News
Getting Under the Skin of our Scientific Communities
Enhanced Publications in OpenAIREPlus: One of the objectives of OpenAIREPlus is the linking of publications to research data in various infrastructures in different scientific fields. This is motivated by the concept of "Enhanced Publications", which describe structured and machine readable information on information packages. They facilitate the re-use of research output by users. Furthermore they can be enriched with further information through specialized services and describe research in context.

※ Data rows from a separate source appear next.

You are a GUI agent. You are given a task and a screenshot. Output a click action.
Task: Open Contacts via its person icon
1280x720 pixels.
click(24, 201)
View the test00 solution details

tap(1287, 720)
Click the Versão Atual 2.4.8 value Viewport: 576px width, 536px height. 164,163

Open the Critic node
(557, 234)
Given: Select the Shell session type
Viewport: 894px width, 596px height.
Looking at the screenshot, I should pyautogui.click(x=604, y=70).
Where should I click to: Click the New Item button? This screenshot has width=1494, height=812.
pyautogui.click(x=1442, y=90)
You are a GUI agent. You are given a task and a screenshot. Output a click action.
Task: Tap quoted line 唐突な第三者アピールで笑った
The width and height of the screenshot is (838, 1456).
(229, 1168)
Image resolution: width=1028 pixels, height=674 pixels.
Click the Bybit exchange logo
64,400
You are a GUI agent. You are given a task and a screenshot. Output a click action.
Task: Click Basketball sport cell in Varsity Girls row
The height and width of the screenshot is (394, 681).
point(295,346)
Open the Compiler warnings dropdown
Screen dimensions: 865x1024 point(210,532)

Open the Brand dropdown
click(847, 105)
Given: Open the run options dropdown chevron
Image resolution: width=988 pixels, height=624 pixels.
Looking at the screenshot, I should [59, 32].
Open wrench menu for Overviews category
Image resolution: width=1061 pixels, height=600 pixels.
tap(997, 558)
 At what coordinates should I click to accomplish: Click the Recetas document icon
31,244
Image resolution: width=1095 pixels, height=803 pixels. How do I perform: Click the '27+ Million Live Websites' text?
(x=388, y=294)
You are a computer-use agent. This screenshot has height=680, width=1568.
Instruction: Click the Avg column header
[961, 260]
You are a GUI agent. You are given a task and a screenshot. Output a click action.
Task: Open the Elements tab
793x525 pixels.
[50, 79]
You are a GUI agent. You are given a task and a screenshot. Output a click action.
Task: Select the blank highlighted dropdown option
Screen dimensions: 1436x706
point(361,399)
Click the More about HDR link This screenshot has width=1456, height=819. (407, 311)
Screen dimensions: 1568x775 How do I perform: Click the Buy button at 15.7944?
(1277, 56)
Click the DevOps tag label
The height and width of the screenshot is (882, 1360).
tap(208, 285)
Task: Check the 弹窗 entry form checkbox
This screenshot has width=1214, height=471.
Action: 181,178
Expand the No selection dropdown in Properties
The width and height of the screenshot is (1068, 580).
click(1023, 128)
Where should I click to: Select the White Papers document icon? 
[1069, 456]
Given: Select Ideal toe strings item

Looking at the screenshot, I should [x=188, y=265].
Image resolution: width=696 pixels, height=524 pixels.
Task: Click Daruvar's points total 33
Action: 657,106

In an initial phase this approach is investigated and presented by prototypes in a few months. OpenAIREPlus is working closely with three project partners: the Data Archiving and Network Services (DANS), the European Bioinformatics Institute (EBI-EMBL) and the British Atmospheric Data Centre (BADC). By examining how these very diverse scientific communities manage their research data we can start to build up an idea of how we in OpenAIREPlus might provide a generic infrastructure for linking to data. For example, we might want to examine what their different metadata schemas describe, what types of data they deal with, how they persistently identify data, and ultimately how scientists in particular fields share and manage their data.
In May, some members of the OpenAIRE team visited both EBI-EMBL and BADC to find out more about their data and the services they offer and how researchers interact with data.
The European Bioinformatics Institute (EBI)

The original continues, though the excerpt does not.